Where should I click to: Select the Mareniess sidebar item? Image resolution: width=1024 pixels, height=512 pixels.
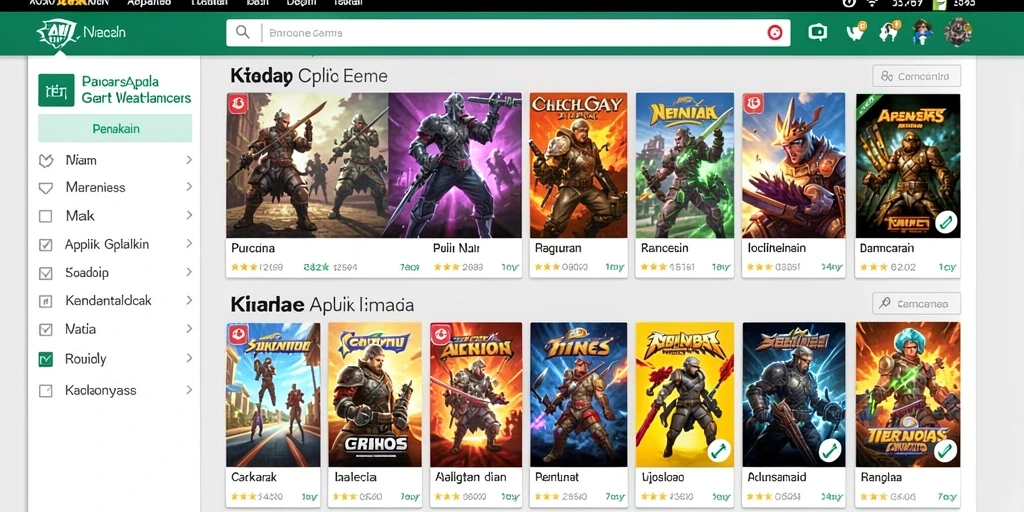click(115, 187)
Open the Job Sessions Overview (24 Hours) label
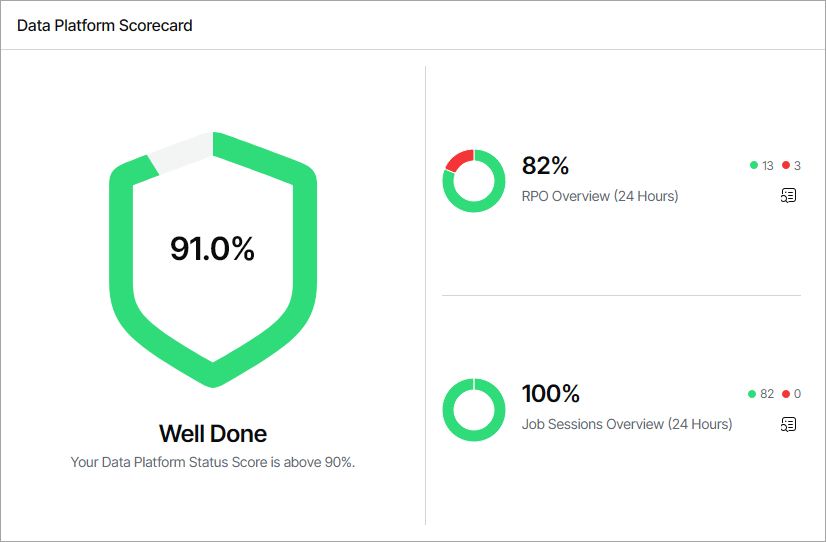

- - -

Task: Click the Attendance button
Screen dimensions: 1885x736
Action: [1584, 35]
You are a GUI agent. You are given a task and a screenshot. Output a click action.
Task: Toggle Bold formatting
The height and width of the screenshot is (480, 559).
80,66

- - -

The answer must be the part of the records that opens with the line containing "Where should I" and closes with the line containing "Open the Job", reproduced exactly, with no pictures.

Where should I click to: Select the Mareniess sidebar item? Image resolution: width=1024 pixels, height=512 pixels.
click(115, 187)
Open the Job Sessions Overview (24 Hours) label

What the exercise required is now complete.